Il y a un mois, la Commission européenne avait fait part de sa souplesse sur son projet de directive unifiant le marché des services. Celle-ci constitue un élément central de sa stratégie dite «de Lisbonne», nouvelle priorité affichée à Bruxelles en vue de stimuler la croissance européenne.

Cette semaine, Charlie McCreevy, commissaire au Marché intérieur, a confirmé que ce texte qui, des coiffeurs aux notaires en passant par l'audiovisuel, veut libéraliser la prestation des services en Europe «ne passerait pas sans changements». «Nous allons exclure de la portée de la directive la santé et les services d'intérêt général financés publiquement», s'est-il avancé. Il a également promis de «trouver une solution» sur le principe du pays d'origine – controversé en France, en Allemagne, en Suède et en Belgique – qui devait permettre aux prestataires de services homologués par une autorité nationale d'exercer partout en Europe aux mêmes conditions.

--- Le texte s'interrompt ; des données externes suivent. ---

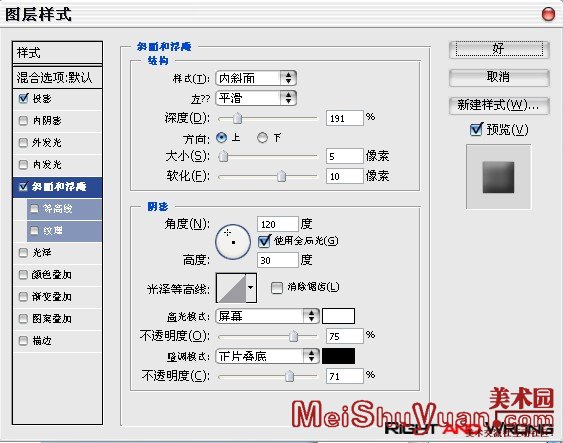Toggle the 使用全局光(G) checkbox
The image size is (563, 443).
[264, 241]
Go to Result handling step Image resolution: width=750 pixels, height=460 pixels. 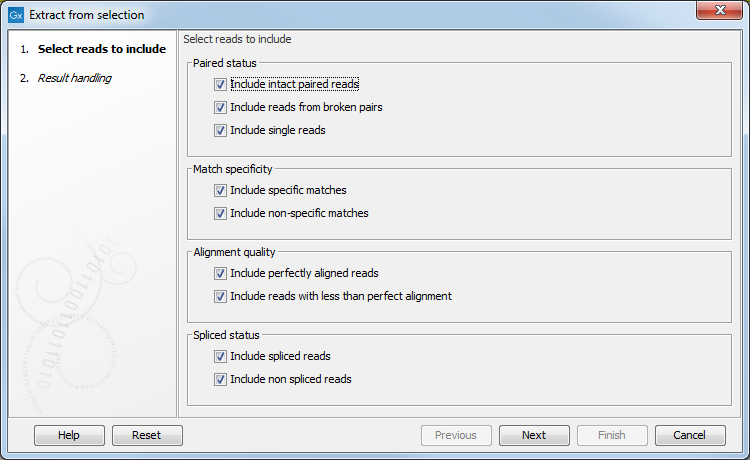coord(74,78)
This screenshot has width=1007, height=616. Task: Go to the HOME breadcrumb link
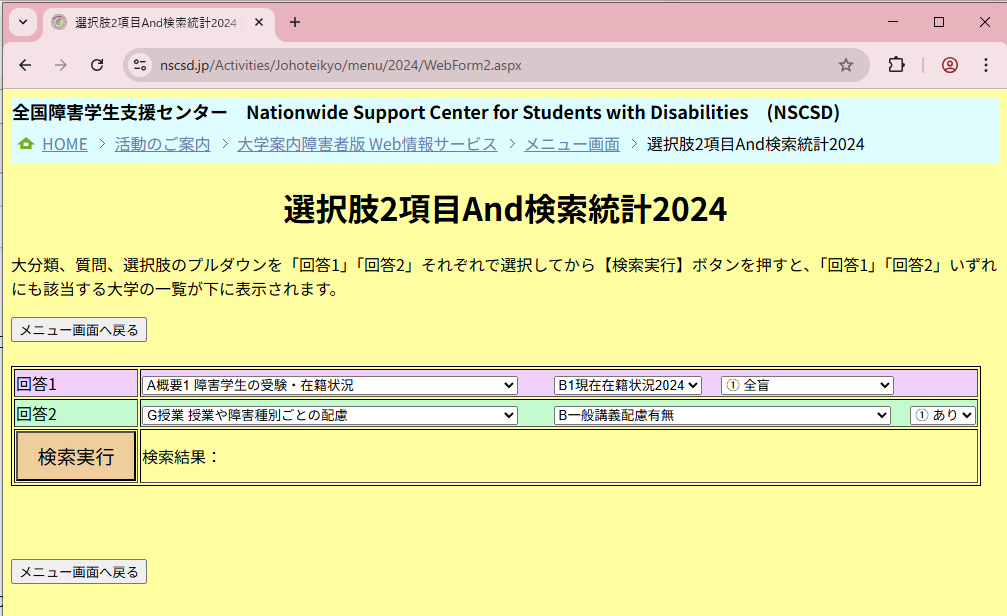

La directive sur les services – dite «Bolkestein» du nom de son concepteur dans le précédent exécutif européen – est devenue un casse-tête pour la Commission. Comment calmer les oppositions féroces qu'elle soulève dans plusieurs pays de l'Ouest sans la vider d'une substance qui procède de l'existence même du marché intérieur européen, où les obstacles aux échanges transfrontaliers ont vocation à disparaître? Voilà le défi qu'affronte un exécutif fraîchement débarqué à Bruxelles, naviguant à vue entre des écueils dont il commence à peine à mesurer l'ampleur.

Réunion ce lundi

La pression vient surtout de la France, confrontée à un référendum sur la Constitution où le débat fuse sur le social et les délocalisations, et de l'Allemagne. Elle a été relayée par les syndicats et les socialistes au Parlement européen.

Dans cet environnement hostile, la Commission a annoncé que la directive serait remaniée pour éviter, entre autres, tout «dumping social», jure Charlie McCreevy. Elle n'entend cependant ni la retirer, ni intervenir trop directement sur le fond avant que le Parlement européen et le Conseil des Etats membres de l'Union aient dit leur mot. Ce qui, compte tenu du calendrier institutionnel, reporte ses décisions au plus tôt en juin, au plus tard à l'automne prochain, voire à la fin de l'année, vu l'ampleur du défi.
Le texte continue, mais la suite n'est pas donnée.